Les distinctions des ordres formaient les mœurs politiques. Du destin des uns est résulté celui des autres. Le fameux décret sur la noblesse héréditaire a purgé l’esprit public et renversé tout à fait le faux honneur de la monarchie. Il ne surnage plus que quelques noms heureux : d’Assas, Chambord, Lameth, Luck­ner ; et les noms fameux des héros morts ne sont plus souillés par les bassesses et les indignités des vivants. On peut dire que presque toute la noblesse livrée à la mollesse et aux délices n’avait ni aïeux, ni postérité ; elle avait ridiculisé ses maximes, il n’en existait plus qu’une ombre qui s’évanouit à la lumière.

Si l’esclavage a été un crime dans tous les temps et dans toutes les mœurs, on pourrait dire que la tyrannie eut des vertus chez nos aïeux : on vit des despotes humains et magnanimes ; de nos jours, on remarquait des sybarites atroces, et qui n’avaient plus que les humeurs du sang de leurs aïeux.

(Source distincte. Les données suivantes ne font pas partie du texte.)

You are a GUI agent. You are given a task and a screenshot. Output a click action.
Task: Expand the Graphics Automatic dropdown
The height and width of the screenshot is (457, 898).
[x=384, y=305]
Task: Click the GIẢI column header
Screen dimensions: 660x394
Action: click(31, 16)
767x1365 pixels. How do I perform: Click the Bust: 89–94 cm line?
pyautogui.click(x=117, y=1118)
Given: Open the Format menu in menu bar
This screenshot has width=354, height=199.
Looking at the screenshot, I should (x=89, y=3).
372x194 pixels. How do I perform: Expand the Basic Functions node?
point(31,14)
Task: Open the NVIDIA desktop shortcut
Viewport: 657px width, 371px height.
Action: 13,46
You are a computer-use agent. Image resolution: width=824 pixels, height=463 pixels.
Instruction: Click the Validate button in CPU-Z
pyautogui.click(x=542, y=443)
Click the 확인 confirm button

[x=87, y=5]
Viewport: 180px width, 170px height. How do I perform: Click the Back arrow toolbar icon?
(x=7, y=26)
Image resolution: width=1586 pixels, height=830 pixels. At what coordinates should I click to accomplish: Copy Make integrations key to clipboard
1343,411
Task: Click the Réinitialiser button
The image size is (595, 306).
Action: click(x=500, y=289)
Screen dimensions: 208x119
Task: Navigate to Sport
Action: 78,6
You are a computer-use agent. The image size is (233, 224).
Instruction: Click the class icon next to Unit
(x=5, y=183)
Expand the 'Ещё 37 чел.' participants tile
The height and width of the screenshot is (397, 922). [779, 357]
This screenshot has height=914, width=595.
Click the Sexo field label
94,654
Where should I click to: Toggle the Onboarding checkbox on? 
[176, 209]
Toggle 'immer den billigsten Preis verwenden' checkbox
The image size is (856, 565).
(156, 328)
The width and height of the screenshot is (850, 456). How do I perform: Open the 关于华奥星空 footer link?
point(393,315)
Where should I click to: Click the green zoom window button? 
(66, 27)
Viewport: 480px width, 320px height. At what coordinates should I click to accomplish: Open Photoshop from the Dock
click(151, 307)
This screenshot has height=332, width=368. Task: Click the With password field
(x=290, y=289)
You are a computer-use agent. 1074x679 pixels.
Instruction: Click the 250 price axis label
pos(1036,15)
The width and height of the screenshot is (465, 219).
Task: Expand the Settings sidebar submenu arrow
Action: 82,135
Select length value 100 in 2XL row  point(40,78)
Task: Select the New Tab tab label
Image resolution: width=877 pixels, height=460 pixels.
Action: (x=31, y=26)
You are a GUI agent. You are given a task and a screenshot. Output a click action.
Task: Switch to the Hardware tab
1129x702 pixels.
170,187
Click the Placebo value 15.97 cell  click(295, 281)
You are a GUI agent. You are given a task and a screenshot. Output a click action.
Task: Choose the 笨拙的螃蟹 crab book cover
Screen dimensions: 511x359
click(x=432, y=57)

L’antique gloire était fanée. Quels secours devait attendre la patrie de cet orgueil épuisé, qui ne regretta que l’opulence et les douceurs de la domination ? Que doit-on admirer le plus d’un peuple qui fit tout pour sa liberté, ou d’une aristocratie qui n’osa rien pour son orgueil ? Le crime était mûr, il est tombé ; disons tout, la noblesse fut rendue à elle-même, et l’Église à son Dieu.

La loi n’a point proscrit la vertu sublime ; elle a voulu qu’on l’acquît soi-même, et que la gloire de nos aïeux ne nous rendît pas insouciants sur nos vertus personnelles.

C’est une absurde maxime que celle de l’honneur héréditaire. Si la gloire que nous avons méritée n’est à nous qu’après notre mort, pourquoi ceux qui l’ont acquise en jouiraient-ils audacieusement pendant leur vie oisive ?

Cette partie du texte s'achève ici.